Dans la Meuse, les acteurs agricoles s’inscrivent dans le cadre du troisième contrat de filière Fruits et Légumes porté par la Région Grand Est pour la période 2026-2030. Ce programme fixe des objectifs structurants : augmenter de 5 points la part de marché régionale et étendre les surfaces de production de 10%. À l’échelle départementale, cela se traduit par un accompagnement renforcé des exploitations, des projets de structuration collective et des investissements ciblés, notamment dans la gestion de l’eau, la protection contre les aléas climatiques et la modernisation des outils de production.
Meuse : sécuriser une filière agricole sous pression
Dans un environnement marqué par le recul de la consommation, l’augmentation des coûts de production et la concurrence des importations, les exploitations agricoles de la Meuse évoluent sous forte contrainte économique. La stratégie déployée à l’échelle régionale cherche à renforcer l’organisation de la chaîne de valeur en rapprochant producteurs, transformateurs, distributeurs et collectivités, avec un objectif central : stabiliser les revenus agricoles tout en améliorant la compétitivité des entreprises. Pour le territoire, l’enjeu dépasse le seul secteur agricole et concerne le maintien d’une activité structurante dans des zones rurales où l’emploi reste étroitement lié à ces filières. Les effets attendus portent à la fois sur le soutien à l’investissement, la préservation des emplois dans les exploitations et l’agroalimentaire, ainsi que sur l’ouverture de nouveaux débouchés via les circuits courts et la restauration collective.

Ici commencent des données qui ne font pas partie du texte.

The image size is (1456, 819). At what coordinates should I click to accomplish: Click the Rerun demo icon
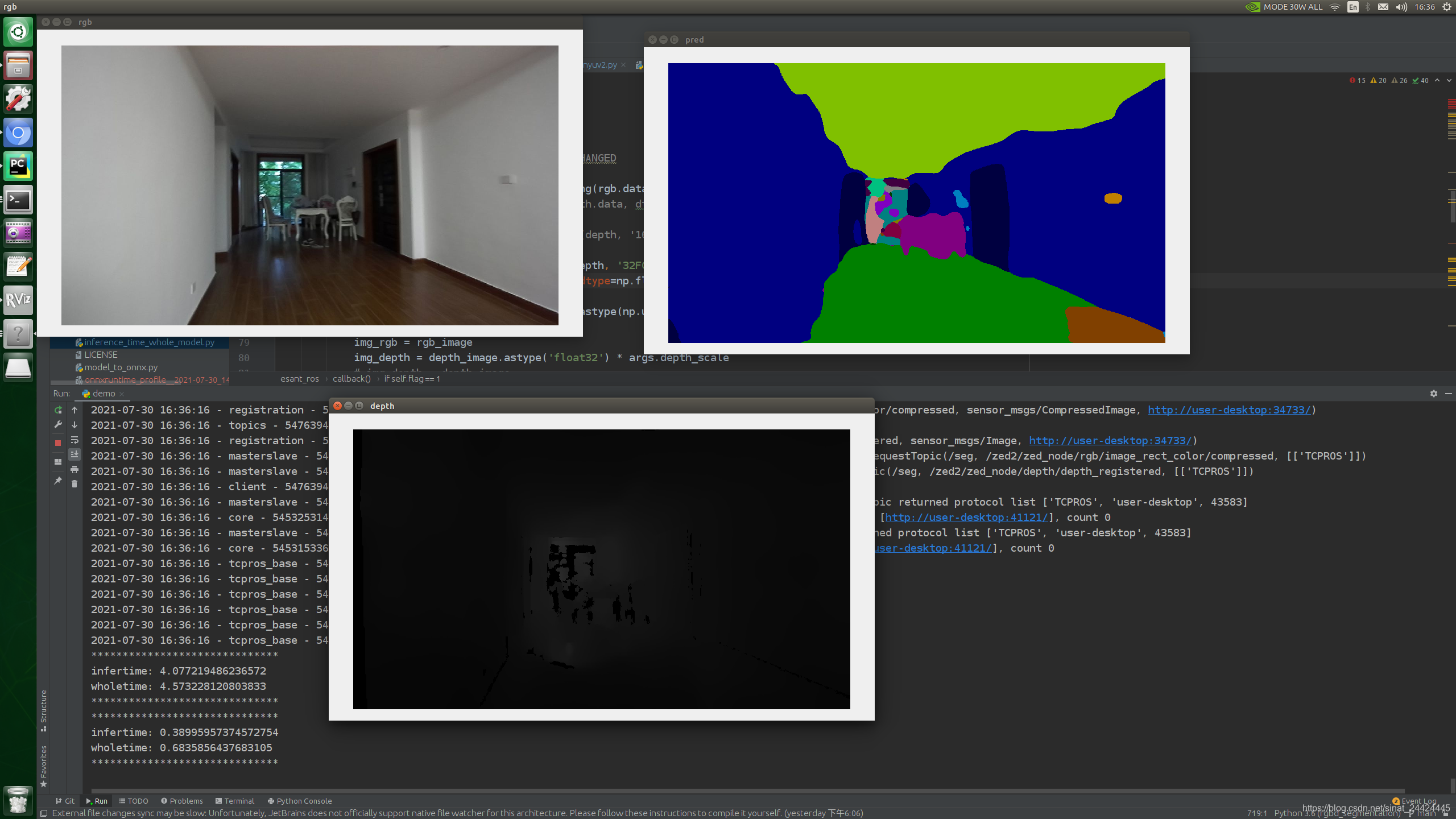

À moyen terme, cette structuration pourrait générer des retombées économiques plus larges en consolidant les interactions entre production, transformation et distribution, contribuant ainsi à renforcer l’attractivité et la résilience de l’économie locale.

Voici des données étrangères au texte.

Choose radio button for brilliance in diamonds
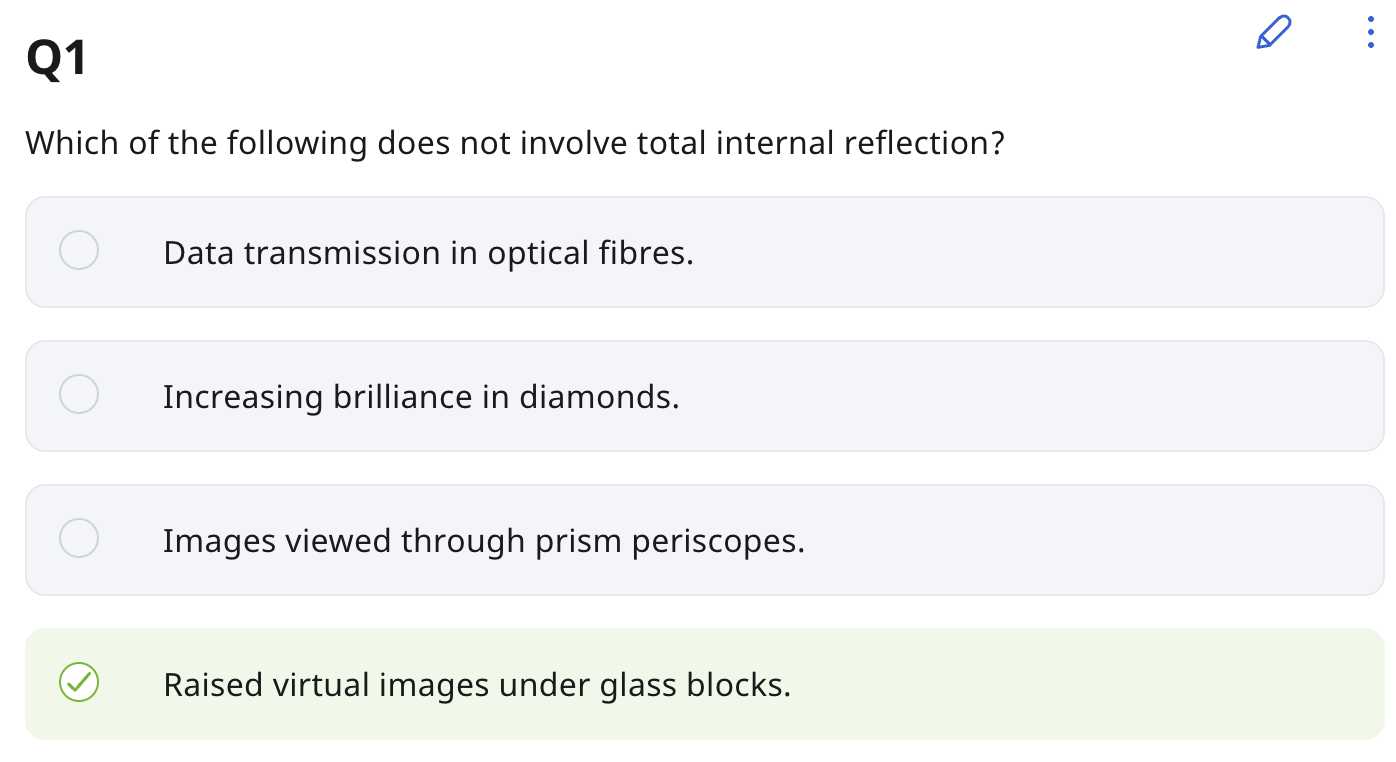This screenshot has height=762, width=1396. (x=79, y=394)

Souveraineté alimentaire : un levier de rééquilibrage économique à l’échelle nationale
Au-delà de son ancrage territorial, le contrat de filière fruits et légumes du Grand Est s’inscrit dans une dynamique nationale visant à réduire le déficit commercial agricole de la France sur ces productions, historiquement dépendantes des importations européennes et extra-européennes. L’enjeu est macroéconomique : réinternaliser une part de la valeur ajoutée aujourd’hui captée à l’étranger, sécuriser les approvisionnements dans un contexte de volatilité des échanges et limiter l’exposition aux chocs logistiques et géopolitiques. Cette stratégie suppose des investissements significatifs, tant publics que privés, pour restaurer la compétitivité des exploitations françaises face à des pays à coûts de production plus faibles. Elle interroge également la capacité du modèle français à monter en gamme et à répondre aux exigences de traçabilité et de transition écologique, tout en restant accessible en prix. En arrière-plan, le positionnement économique de la filière s’inscrit dans une logique d’arbitrage entre compétitivité par les coûts et développement de la valeur ajoutée, dans un environnement européen marqué par une forte intégration des échanges et une concurrence soutenue entre acteurs.